Thomas Burhorn : j’aime vraiment la techno et les clubs. J’y allais régulièrement et je trouvais que c’était quelque chose de cool, mais qu’il ne se passait rien sur scène. Il fallait faire en sorte que cette musique de club passe par l’énergie en live de certains musiciens pour à la fois l’écouter, mais aussi la voir. Ce groupe, c’est aussi une volonté de revenir aux racines de la musique électronique. Parce que chaque art vient de quelque chose de différent. Laurent Garnier par exemple, fait une musique comparable à celle de James Brown avec des instruments électroniques et James Brown a inventé sa musique en s’inspirant peut-être de Chuck Berry, et ce dernier a peut-être suivi la musique des fanfares. On voulait rendre tout ça naturel, sans électricité, comme ces gens qui dansent avec des percussions autour d’un feu.
L’essence même de la formation du groupe est de jouer dans des lieux publics. Comment avez-vous réussi à gérer la transition vers des live en festival ?

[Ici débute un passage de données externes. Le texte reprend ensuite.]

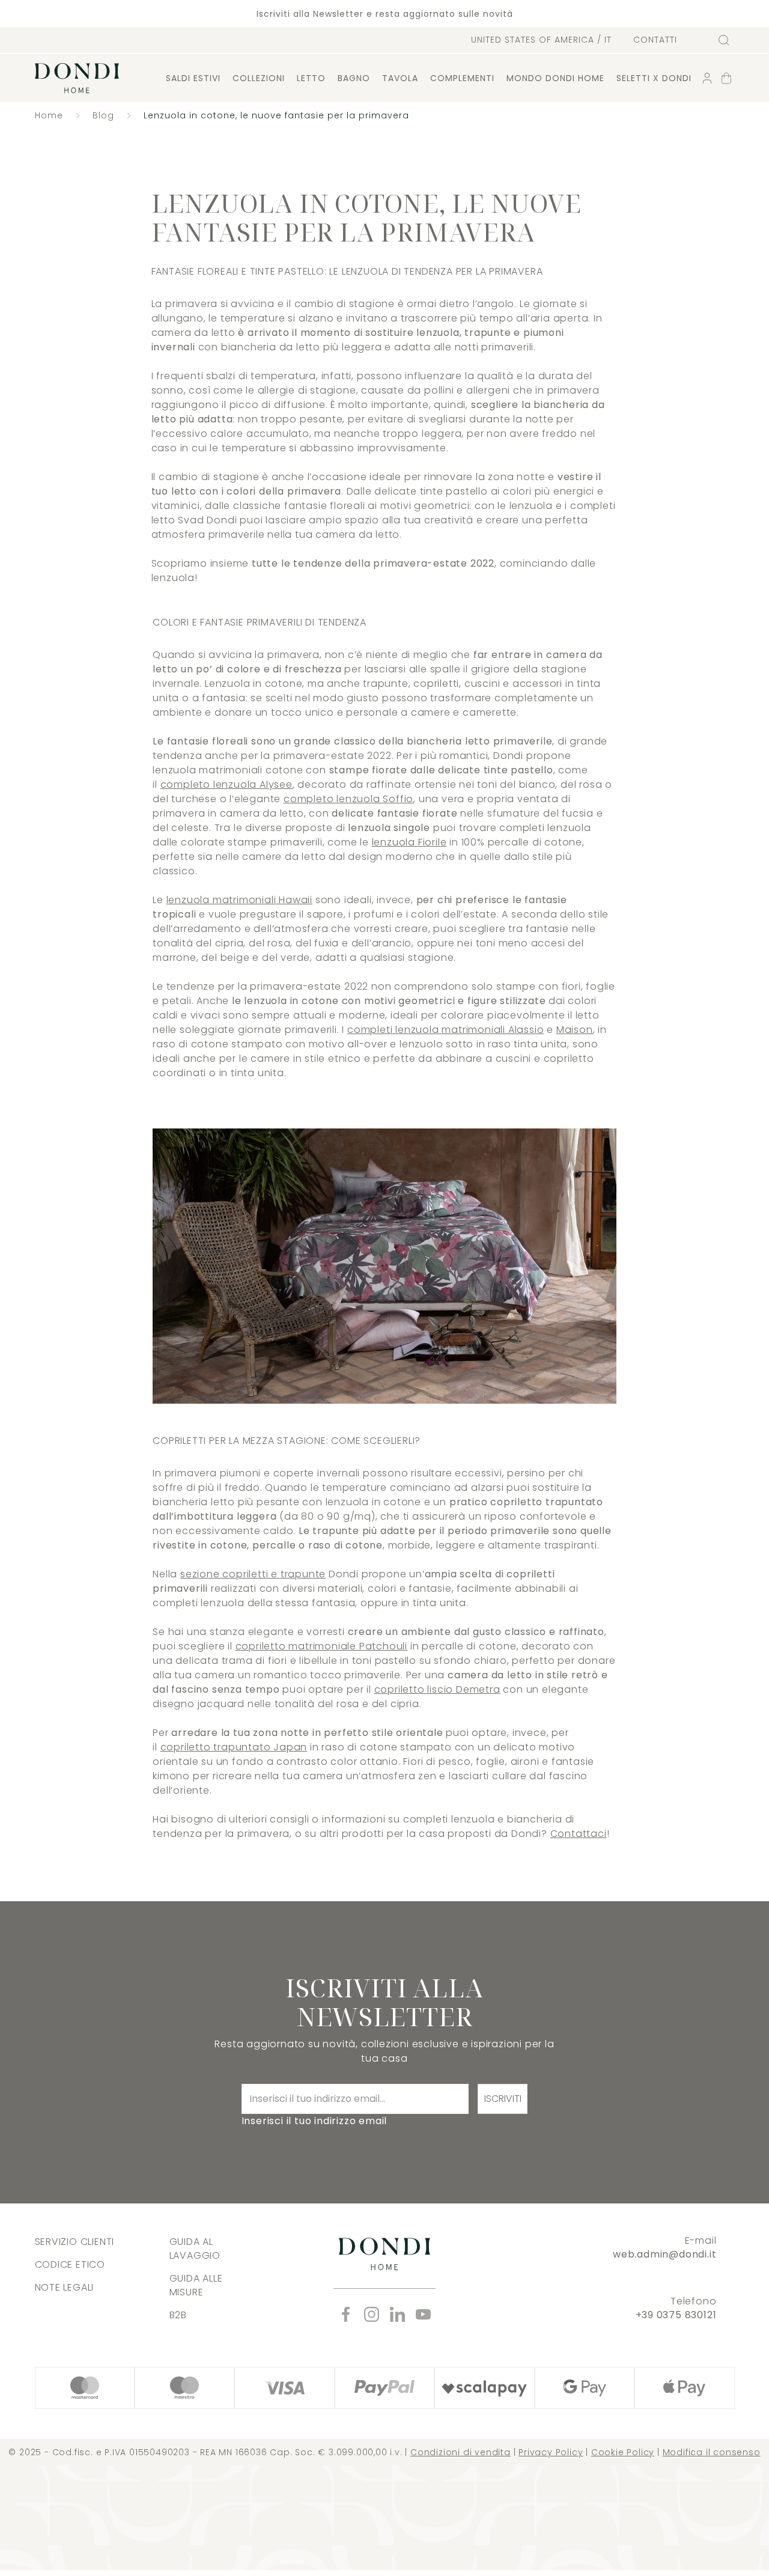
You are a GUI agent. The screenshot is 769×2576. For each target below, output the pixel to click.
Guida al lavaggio (194, 2248)
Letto (311, 78)
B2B (178, 2315)
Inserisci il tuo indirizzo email (315, 2121)
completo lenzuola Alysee (226, 784)
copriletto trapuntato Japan (234, 1747)
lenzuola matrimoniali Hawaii (239, 900)
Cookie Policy (622, 2452)
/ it (541, 40)
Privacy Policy (550, 2452)
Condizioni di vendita (460, 2452)
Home (49, 115)
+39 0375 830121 (676, 2315)
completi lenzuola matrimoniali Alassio (445, 1030)
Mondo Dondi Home (555, 78)
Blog (103, 115)
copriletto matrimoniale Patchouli (321, 1646)
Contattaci (578, 1834)
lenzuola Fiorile (409, 842)
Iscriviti (502, 2099)
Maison (574, 1030)
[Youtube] (423, 2314)
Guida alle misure (196, 2285)
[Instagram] (371, 2314)
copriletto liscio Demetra (437, 1689)
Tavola (400, 78)
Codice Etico (70, 2264)
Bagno (354, 78)
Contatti (655, 40)
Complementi (462, 78)
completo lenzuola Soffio (348, 799)
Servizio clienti (75, 2242)
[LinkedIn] (397, 2314)
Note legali (64, 2287)
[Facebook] (345, 2314)
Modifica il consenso (712, 2452)
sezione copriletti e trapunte (253, 1574)
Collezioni (259, 78)
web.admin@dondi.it (664, 2254)
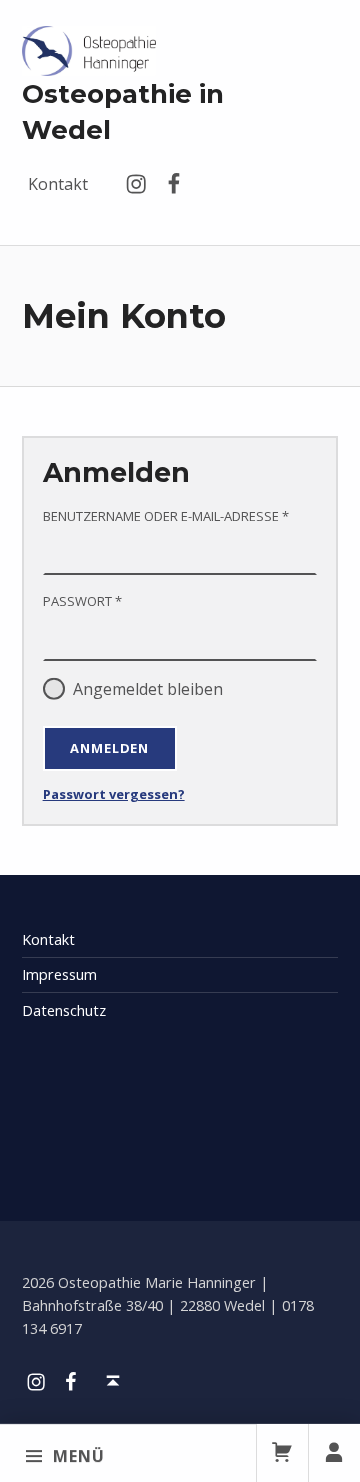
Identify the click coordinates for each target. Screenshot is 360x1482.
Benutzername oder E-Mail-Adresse (180, 515)
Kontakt (58, 184)
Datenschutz (64, 1010)
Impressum (59, 974)
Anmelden (109, 748)
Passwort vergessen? (114, 794)
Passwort (126, 600)
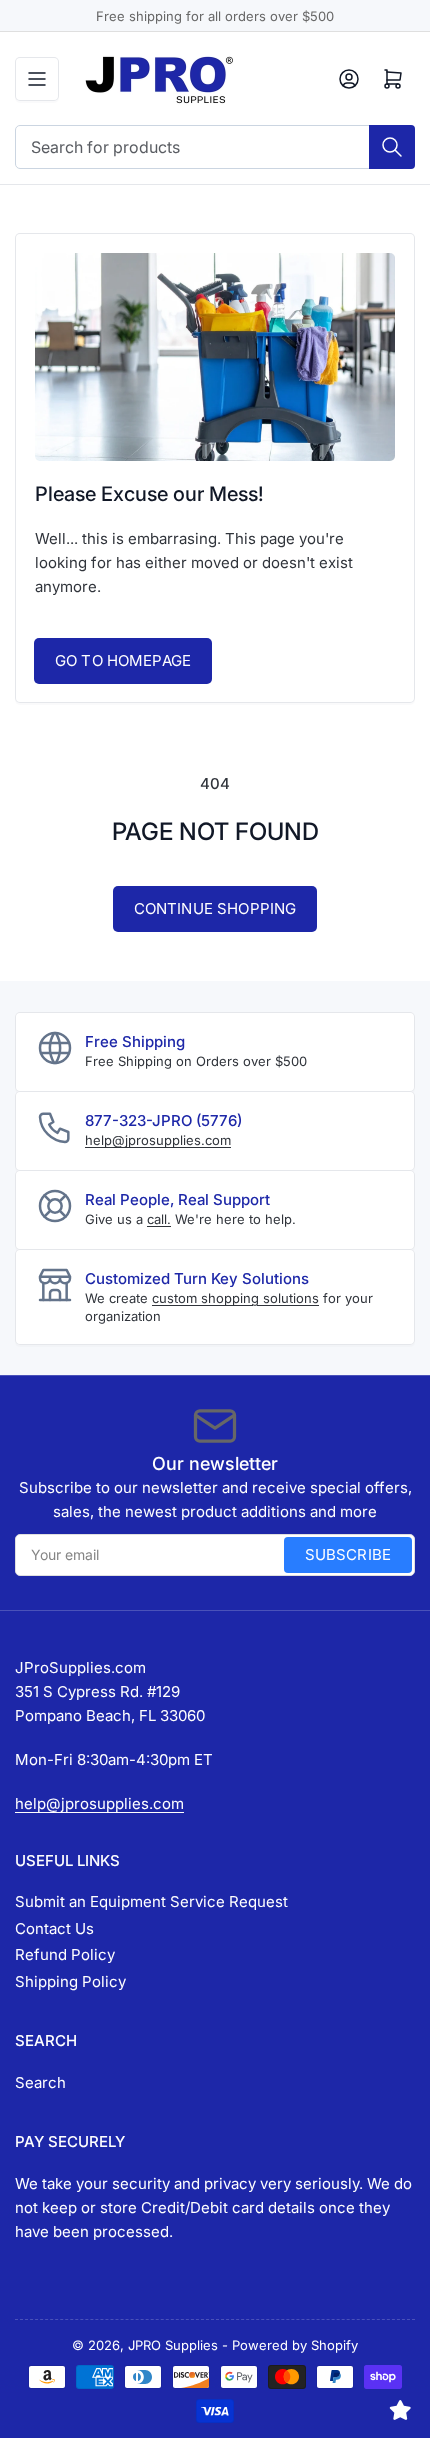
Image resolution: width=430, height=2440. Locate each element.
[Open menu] (37, 79)
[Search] (392, 147)
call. (159, 1219)
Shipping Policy (70, 1981)
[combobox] (215, 147)
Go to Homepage (123, 660)
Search (40, 2082)
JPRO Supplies (173, 2345)
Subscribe (348, 1554)
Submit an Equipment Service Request (151, 1901)
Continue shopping (215, 908)
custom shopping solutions (235, 1298)
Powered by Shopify (295, 2345)
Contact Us (54, 1928)
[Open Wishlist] (400, 2410)
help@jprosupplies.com (158, 1140)
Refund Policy (65, 1954)
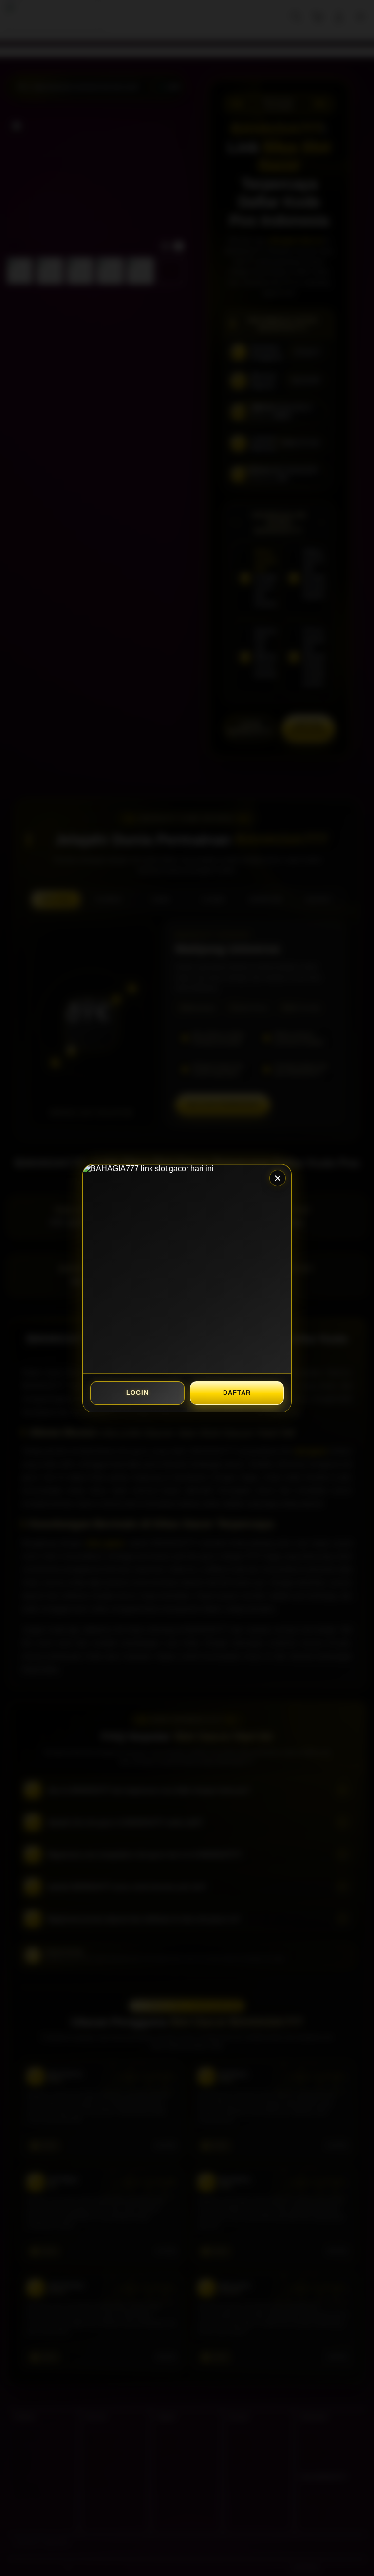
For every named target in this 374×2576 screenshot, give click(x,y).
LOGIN (137, 1392)
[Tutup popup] (277, 1178)
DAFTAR (236, 1392)
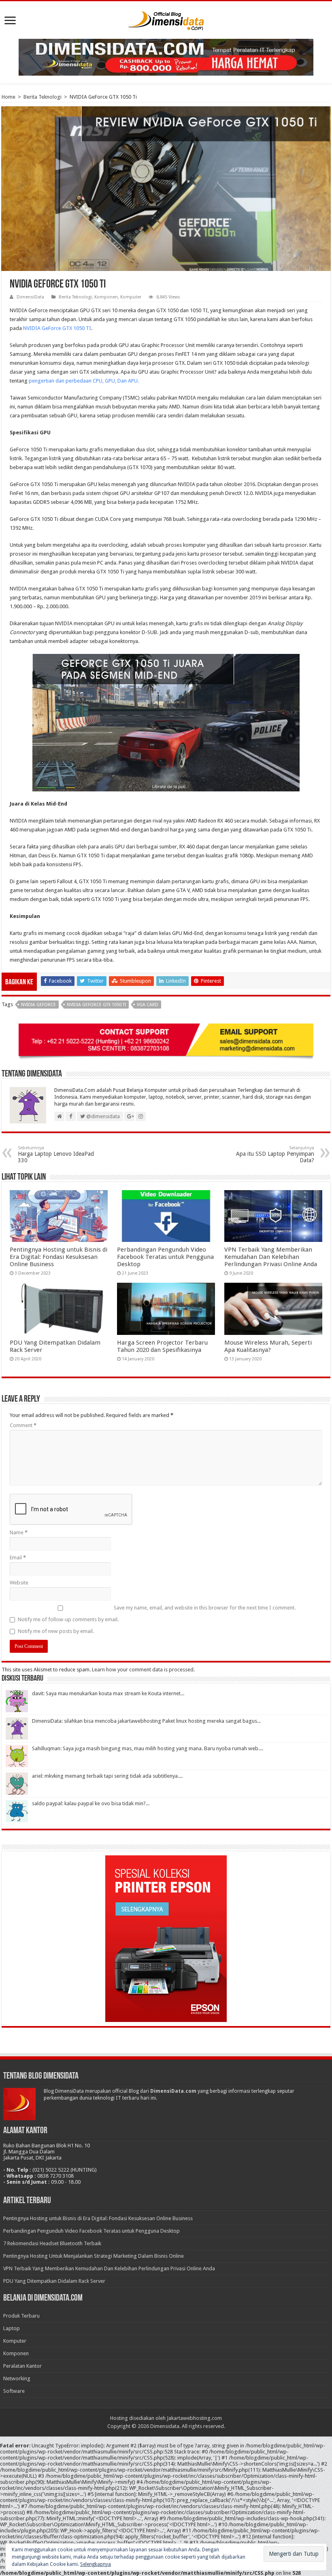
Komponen (106, 297)
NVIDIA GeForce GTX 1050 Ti (96, 1004)
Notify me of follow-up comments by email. (68, 1619)
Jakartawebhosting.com (194, 2418)
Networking (16, 2378)
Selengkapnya (95, 2564)
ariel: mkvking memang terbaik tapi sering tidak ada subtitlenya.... (107, 1776)
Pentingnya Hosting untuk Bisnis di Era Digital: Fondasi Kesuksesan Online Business (58, 1257)
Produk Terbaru (21, 2316)
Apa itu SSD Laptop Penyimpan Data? (275, 1154)
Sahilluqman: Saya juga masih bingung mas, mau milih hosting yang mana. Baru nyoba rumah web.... (147, 1748)
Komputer (130, 297)
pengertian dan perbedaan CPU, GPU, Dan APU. (84, 381)
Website (19, 1583)
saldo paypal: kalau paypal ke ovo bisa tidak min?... (90, 1803)
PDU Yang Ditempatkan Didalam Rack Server (54, 2281)
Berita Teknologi (42, 97)
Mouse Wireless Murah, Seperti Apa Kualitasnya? (268, 1346)
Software (14, 2391)
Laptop (11, 2328)
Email (18, 1557)
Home (8, 97)
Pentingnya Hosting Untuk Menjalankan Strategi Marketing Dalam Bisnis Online (93, 2256)
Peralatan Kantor (22, 2366)
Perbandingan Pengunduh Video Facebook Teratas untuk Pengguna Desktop (165, 1257)
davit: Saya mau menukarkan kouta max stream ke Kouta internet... (108, 1693)
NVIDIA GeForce (38, 1004)
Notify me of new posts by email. (56, 1631)
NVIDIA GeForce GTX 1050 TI (57, 328)
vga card (147, 1004)
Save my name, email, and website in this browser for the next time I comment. (205, 1608)
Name (19, 1532)
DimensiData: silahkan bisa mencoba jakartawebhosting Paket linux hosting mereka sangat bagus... (146, 1721)
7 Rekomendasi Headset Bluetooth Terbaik (52, 2243)
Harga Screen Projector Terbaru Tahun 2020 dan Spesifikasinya (162, 1346)
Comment (23, 1425)
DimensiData (30, 297)
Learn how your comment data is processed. (143, 1670)
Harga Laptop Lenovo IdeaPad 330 (56, 1154)
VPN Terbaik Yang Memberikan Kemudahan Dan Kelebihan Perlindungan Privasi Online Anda (270, 1257)
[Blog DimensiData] (166, 19)
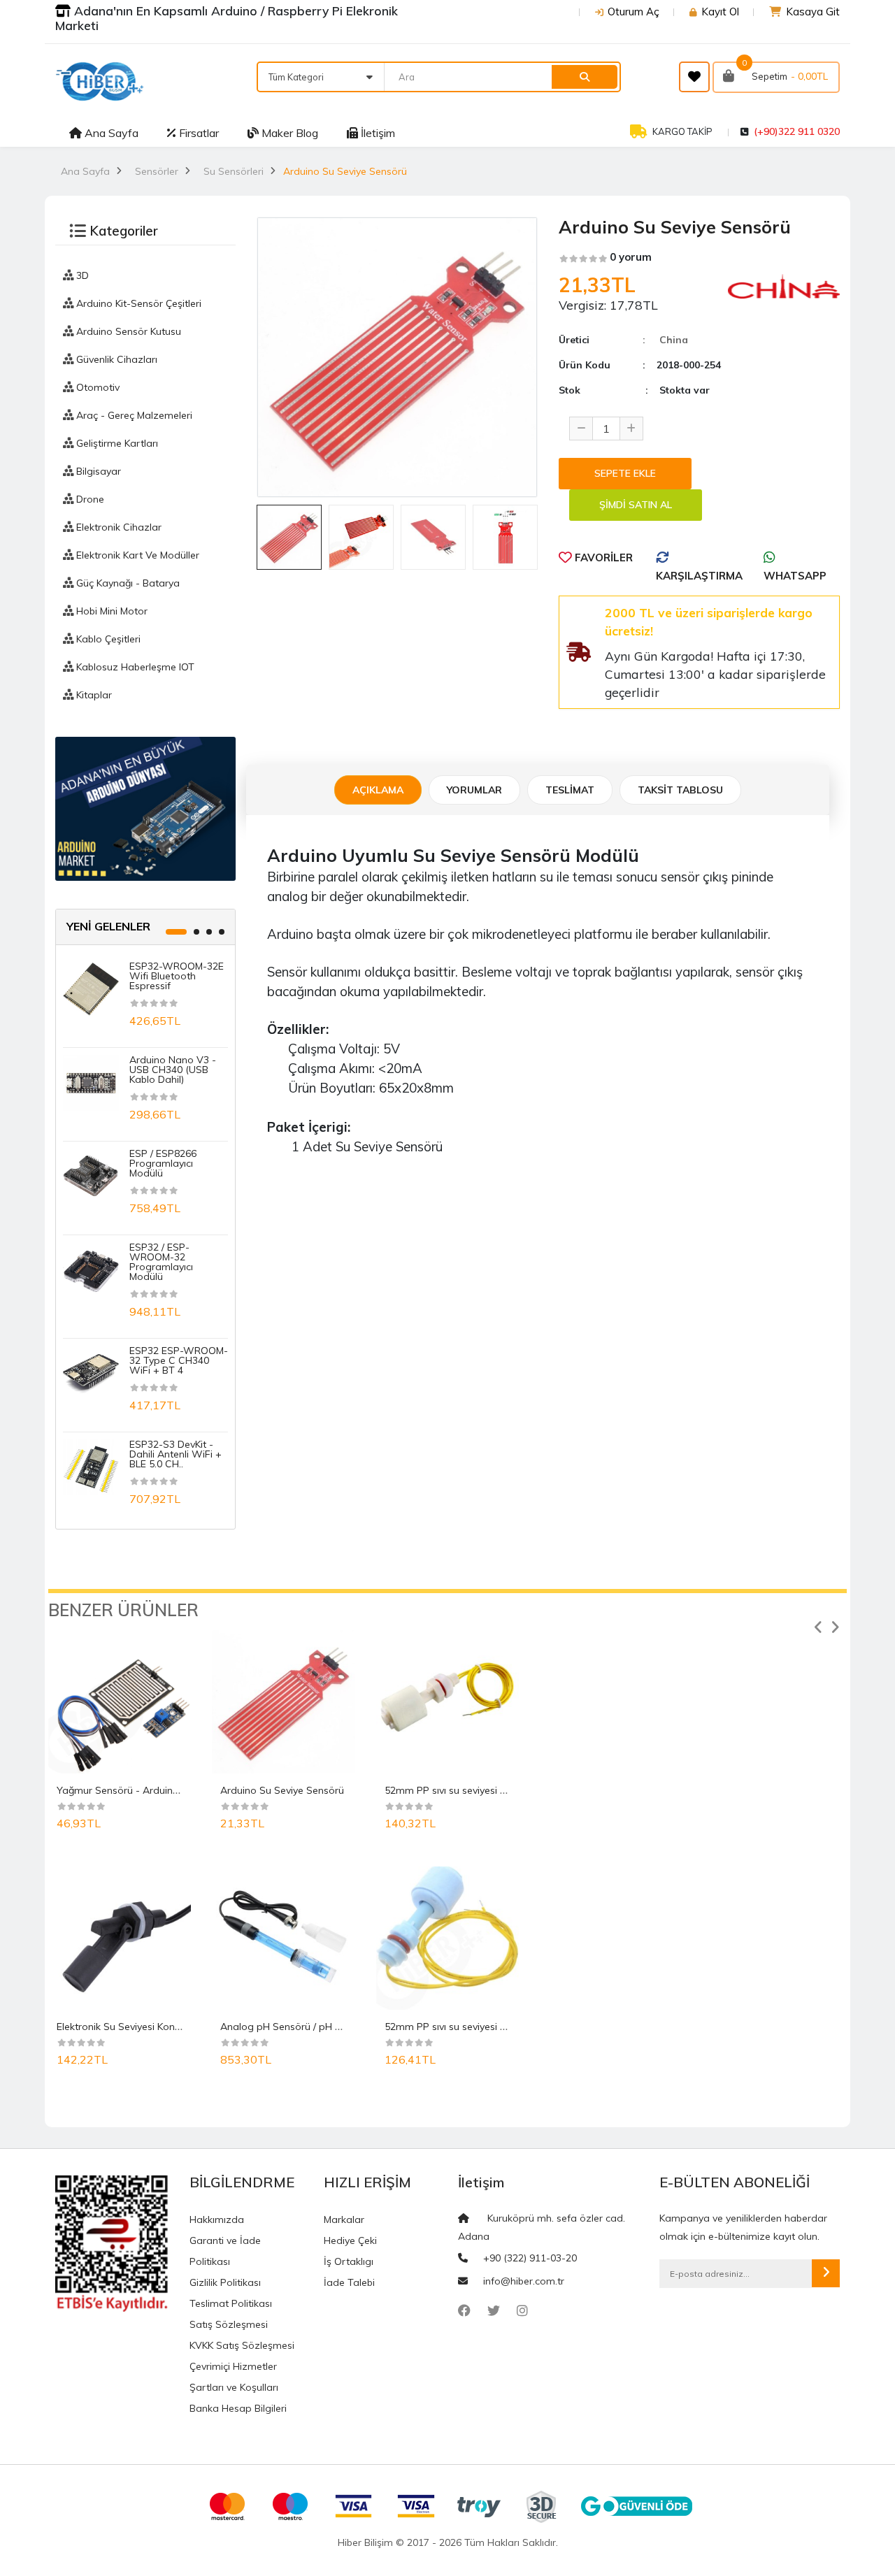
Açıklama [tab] (377, 790)
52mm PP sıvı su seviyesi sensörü (460, 2026)
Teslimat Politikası (230, 2303)
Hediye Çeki (350, 2240)
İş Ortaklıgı (348, 2261)
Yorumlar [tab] (474, 790)
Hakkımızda (216, 2219)
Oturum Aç (633, 11)
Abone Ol (826, 2273)
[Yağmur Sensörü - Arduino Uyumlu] (119, 1701)
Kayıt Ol (720, 11)
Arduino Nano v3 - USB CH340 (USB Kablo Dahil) (172, 1069)
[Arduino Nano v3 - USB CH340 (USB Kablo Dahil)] (91, 1081)
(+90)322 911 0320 (797, 131)
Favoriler (602, 557)
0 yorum (631, 257)
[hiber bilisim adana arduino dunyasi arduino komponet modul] (145, 808)
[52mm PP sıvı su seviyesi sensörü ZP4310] (447, 1701)
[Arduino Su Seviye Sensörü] (283, 1701)
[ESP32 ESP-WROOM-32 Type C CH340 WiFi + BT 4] (91, 1372)
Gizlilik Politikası (225, 2282)
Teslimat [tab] (569, 790)
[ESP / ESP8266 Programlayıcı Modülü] (91, 1175)
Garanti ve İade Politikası (225, 2251)
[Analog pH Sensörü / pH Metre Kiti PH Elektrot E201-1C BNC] (283, 1937)
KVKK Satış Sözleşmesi (241, 2345)
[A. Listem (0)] (694, 77)
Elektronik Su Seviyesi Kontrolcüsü (134, 2026)
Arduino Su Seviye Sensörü (282, 1790)
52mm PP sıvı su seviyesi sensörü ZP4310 (479, 1790)
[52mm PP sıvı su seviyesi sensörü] (447, 1937)
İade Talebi (349, 2282)
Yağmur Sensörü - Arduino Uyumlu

C’est totalement différent. En concert, en club ou festival, c’est très important pour nous d’avoir un bon technicien sonore. Il permet de magnifier le son des batteries, de créer une acoustique qui sonne plus techno que dans la rue. Le son est un peu plus artificiel cependant. Dans la rue, le son n’est pas vraiment parfait, mais c’est ce que les gens aiment. Ils peuvent voir directement d’où la musique émane. En festival, on peut quand même toucher plus de personnes.
Comment parvenez-vous à garder l’équilibre entre ce côté spontané des spectacles de rue et l’aspect plus professionnel de votre album ou des festivals ?
On voyage beaucoup, on doit s’occuper de plus de détails concernant les aspects techniques, ça nous coûte beaucoup d’énergie. Mais on ne va pas se plaindre. Et puis quand on est sur scène, la musique et l’énergie que nous transmet le public fait que l’on ressent moins la fatigue. L’année passée, on a fait 130 dates. On a beaucoup aimé, mais on ne pourra pas le faire tous les ans. On continue à améliorer nos shows avec des effets de lumière, des nouveaux morceaux. On voudrait faire en sorte d’encore plus s’approprier la scène. C’est pour ça qu’on se pose des questions aussi sur les shows video. Est-ce qu’on en a besoin alors qu’il y a déjà beaucoup à voir sur scène avec nos musiciens ? Peut-être que c’est bien de ne pas utiliser trop d’artifices, parce quand il y a trop de choses autour, on perd l’essentiel.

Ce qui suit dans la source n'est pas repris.